Politik / 07.03.2021 • 22:52 Uhr
Die Schweizer stimmten am Sonntag für ein Verhüllungsverbot und damit gegen die Empfehlung ihrer Regierung.REUTERS
Die Schweizer stimmten am Sonntag für ein Verhüllungsverbot und damit gegen die Empfehlung ihrer Regierung.REUTERS

Initiative für Verhüllungsverbot war erfolgreich.

Bern Nach Österreich, Frankreich und anderen europäischen Ländern verbietet auch die Schweiz muslimischen Frauen künftig die Verschleierung mit Nikab oder Burka in der Öffentlichkeit. Bei einer Volksabstimmung sprachen sich am Sonntag 51,21 Prozent der Wählerinnen und Wähler für die Vorlage und damit gegen die Empfehlung der Regierung aus, die dagegen war. Auf lokaler Ebene gibt es solche Verbote bereits in den Kantonen St. Gallen und Tessin.

Das Verbot muss nun in die Verfassung und gilt auf der Straße, in Restaurants und Geschäften. Nur für Gotteshäuser gibt es eine Ausnahme.

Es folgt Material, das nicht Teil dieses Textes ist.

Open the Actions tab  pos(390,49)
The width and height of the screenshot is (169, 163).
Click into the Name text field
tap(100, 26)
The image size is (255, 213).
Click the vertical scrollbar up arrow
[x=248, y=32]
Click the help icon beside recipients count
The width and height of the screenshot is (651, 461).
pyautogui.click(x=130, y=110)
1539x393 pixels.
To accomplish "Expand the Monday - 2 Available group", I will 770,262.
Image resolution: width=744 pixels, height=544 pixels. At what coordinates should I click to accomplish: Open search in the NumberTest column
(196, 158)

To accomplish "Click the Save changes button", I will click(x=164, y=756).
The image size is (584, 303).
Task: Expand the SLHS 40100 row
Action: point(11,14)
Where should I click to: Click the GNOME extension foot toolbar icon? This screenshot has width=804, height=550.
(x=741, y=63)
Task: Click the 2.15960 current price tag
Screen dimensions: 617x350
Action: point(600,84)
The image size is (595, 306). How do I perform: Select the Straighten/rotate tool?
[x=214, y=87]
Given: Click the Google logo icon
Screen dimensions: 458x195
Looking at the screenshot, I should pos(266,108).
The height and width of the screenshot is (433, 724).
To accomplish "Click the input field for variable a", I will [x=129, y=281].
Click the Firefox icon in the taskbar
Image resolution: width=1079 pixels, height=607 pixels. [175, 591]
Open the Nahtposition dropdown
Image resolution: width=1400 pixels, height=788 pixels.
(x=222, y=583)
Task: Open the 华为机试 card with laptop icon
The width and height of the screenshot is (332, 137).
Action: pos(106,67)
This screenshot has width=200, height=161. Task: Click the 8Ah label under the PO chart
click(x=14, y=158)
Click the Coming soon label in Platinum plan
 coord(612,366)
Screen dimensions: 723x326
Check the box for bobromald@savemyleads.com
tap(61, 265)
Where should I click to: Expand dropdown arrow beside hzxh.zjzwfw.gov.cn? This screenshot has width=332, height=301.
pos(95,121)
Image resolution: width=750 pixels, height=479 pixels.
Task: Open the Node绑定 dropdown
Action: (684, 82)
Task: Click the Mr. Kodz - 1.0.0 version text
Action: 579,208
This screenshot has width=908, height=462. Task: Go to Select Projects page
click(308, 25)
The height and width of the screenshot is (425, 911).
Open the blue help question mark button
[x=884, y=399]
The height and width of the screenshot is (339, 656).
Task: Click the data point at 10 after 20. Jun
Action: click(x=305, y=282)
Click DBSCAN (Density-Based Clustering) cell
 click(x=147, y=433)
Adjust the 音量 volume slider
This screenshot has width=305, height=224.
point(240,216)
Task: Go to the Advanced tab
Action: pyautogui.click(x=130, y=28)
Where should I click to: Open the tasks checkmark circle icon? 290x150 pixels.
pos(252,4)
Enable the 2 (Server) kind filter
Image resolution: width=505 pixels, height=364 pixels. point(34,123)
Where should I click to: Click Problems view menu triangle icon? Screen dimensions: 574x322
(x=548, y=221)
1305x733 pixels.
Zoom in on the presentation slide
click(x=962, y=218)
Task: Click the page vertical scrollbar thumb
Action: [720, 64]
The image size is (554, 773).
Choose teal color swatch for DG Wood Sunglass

Offiziell war in der Abstimmungsvorlage von einem Verhüllungsverbot die Rede. Auch Demonstranten dürfen ihr Gesicht künftig nicht mehr verstecken. Der Verein Egerkinger Komitee, der die Volksabstimmung mit einer Unterschriftensammlung durchsetzte, macht aber keinen Hehl daraus, dass der Vorstoß auf die muslimische Verschleierung zielte. Das “Komitee” ist mit der Schweizerischen Volkspartei (SVP) eng verbunden. Der Verein hatte 2009 durchgesetzt, dass keine neuen Minarette in der Schweiz gebaut werden dürfen. 

Der Anteil der Muslime in der Schweiz liegt bei 5,3 Prozent. Es gibt rund 30 Nikabträgerinnen.